Durante el gobierno del presidente Machado tuvo lugar la separación, en compañías diversas, de los servicios de transporte eléctrico urbano y los de alumbrado eléctrico, fuerza motriz y gas.
Durante los años en que ocupó el poder Fulgencio Batista, y en virtud de uno de los jugosísimos negocios tan frecuentes en esa época, los tranvías desaparecieron por completo, siendo sustituidos por otros ómnibus que formaban la Autobuses Modernos S. A.
Los Vapores
Entre La Habana y las poblaciones ultramarinas de Regla y Guanabacoa existió primeramente el servicio de botes, cuyo tráfico sacaba, a remate el Ayuntamiento, En 1837 quedó establecida la primera empresa de vapores de la bahía, de la capital a Regla; en 1842 se fundó otra que tuvo brevísima vida; y en 1854 comenzó a prestar servicio la tercera, que recibió la denominación popular de «segunda empresa».
Vaporcitos de Regla, fue el nombre con que eran conocidos por el público, aunque tuvieran sus nombres particulares: Havana, Regla, Guanabacoa, Invencible, Victoria, Eduardo Fesser y Emmanuel Underdown.

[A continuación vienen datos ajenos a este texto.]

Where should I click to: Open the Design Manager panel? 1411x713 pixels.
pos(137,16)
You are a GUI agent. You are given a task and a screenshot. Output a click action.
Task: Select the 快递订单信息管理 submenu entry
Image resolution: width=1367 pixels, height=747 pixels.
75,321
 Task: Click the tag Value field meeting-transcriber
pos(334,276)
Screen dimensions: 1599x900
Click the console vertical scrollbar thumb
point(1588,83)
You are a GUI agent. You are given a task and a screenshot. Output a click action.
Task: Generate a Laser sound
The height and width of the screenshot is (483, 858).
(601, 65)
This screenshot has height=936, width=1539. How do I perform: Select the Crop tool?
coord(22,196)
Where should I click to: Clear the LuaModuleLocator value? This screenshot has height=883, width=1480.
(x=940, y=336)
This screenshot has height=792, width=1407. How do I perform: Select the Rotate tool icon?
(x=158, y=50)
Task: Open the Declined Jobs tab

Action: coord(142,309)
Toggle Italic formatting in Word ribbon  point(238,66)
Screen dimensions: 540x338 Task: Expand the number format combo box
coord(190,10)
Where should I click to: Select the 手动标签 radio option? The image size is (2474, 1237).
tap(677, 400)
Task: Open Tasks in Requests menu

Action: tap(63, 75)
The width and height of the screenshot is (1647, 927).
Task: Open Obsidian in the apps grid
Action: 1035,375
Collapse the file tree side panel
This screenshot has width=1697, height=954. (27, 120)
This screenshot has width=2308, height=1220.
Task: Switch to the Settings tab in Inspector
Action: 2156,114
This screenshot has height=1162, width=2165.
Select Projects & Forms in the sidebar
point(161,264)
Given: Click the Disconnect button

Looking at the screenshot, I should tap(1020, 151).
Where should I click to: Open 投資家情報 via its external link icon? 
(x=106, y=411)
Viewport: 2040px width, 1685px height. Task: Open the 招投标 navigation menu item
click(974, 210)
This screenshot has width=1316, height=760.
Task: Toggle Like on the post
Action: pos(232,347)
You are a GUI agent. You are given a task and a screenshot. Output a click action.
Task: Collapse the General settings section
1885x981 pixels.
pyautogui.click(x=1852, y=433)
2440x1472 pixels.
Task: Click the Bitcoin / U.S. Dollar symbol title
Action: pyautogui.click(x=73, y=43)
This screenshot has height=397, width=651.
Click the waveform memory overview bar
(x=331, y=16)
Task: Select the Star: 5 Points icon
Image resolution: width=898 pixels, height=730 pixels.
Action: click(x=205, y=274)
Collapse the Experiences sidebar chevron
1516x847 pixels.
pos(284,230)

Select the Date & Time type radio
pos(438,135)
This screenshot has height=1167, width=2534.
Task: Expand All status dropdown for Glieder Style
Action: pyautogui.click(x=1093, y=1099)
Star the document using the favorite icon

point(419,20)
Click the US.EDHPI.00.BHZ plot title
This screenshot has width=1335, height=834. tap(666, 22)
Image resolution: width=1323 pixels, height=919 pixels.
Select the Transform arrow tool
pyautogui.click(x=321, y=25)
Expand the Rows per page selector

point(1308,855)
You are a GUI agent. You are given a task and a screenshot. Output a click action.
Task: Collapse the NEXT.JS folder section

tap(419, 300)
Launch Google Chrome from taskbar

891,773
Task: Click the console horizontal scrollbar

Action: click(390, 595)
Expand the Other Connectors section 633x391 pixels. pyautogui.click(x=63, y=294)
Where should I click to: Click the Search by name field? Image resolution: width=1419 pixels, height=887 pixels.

La característica de éste consistía en estar construído todo de hierro. Con excepción del Guanabacoa, que era de hélice y ostentaba cierto lujo, los demás eran movidos por grandes ruedas laterales y fueron adquiridos de segunda mano.
Desde hace tiempo desaparecieron estas líneas de vapores, asimismo llamadas «la empresa vieja» y «la empresa nueva», que también efectuaban el transporte entre La Habana y Casa Blanca.
En 1859, según relata José García de Arboleya, en su «Manual de la isla de Cuba«, había once líneas de vapores, cuatro en la costa Norte, cinco en la del Sur y dos en ambas costas.
La Metrópoli enviaba un vapor mensual con la correspondencia pública, que salía de Cádiz los días 12 y llegaba a La Habana del primero al cuatro, saliendo el 12 para Vigo, los meses de cuarentena y para Cádiz los restantes del año.
Este vapor tocaba en Canarias y Puerto Rico. En aquella fecha había además líneas de vapores con México, el Norte de Europa, las Antillas extranjeras, Estados Unidos e Inglaterra.
Sucesivamente fueron estableciéndose nuevas líneas de vapores entre La Habana y los puertos más importantes del Viejo y el Nuevo Mundo. En 1879, El Carondelet, inauguró el servicio de Cuba y las Bahamas, de la Ward Line. Otro buque de esta empresa, El Yucatán, construído en 1890, fue el que trajo a Cuba al coronel Theodore Roosevelt, con sus Rough Riders.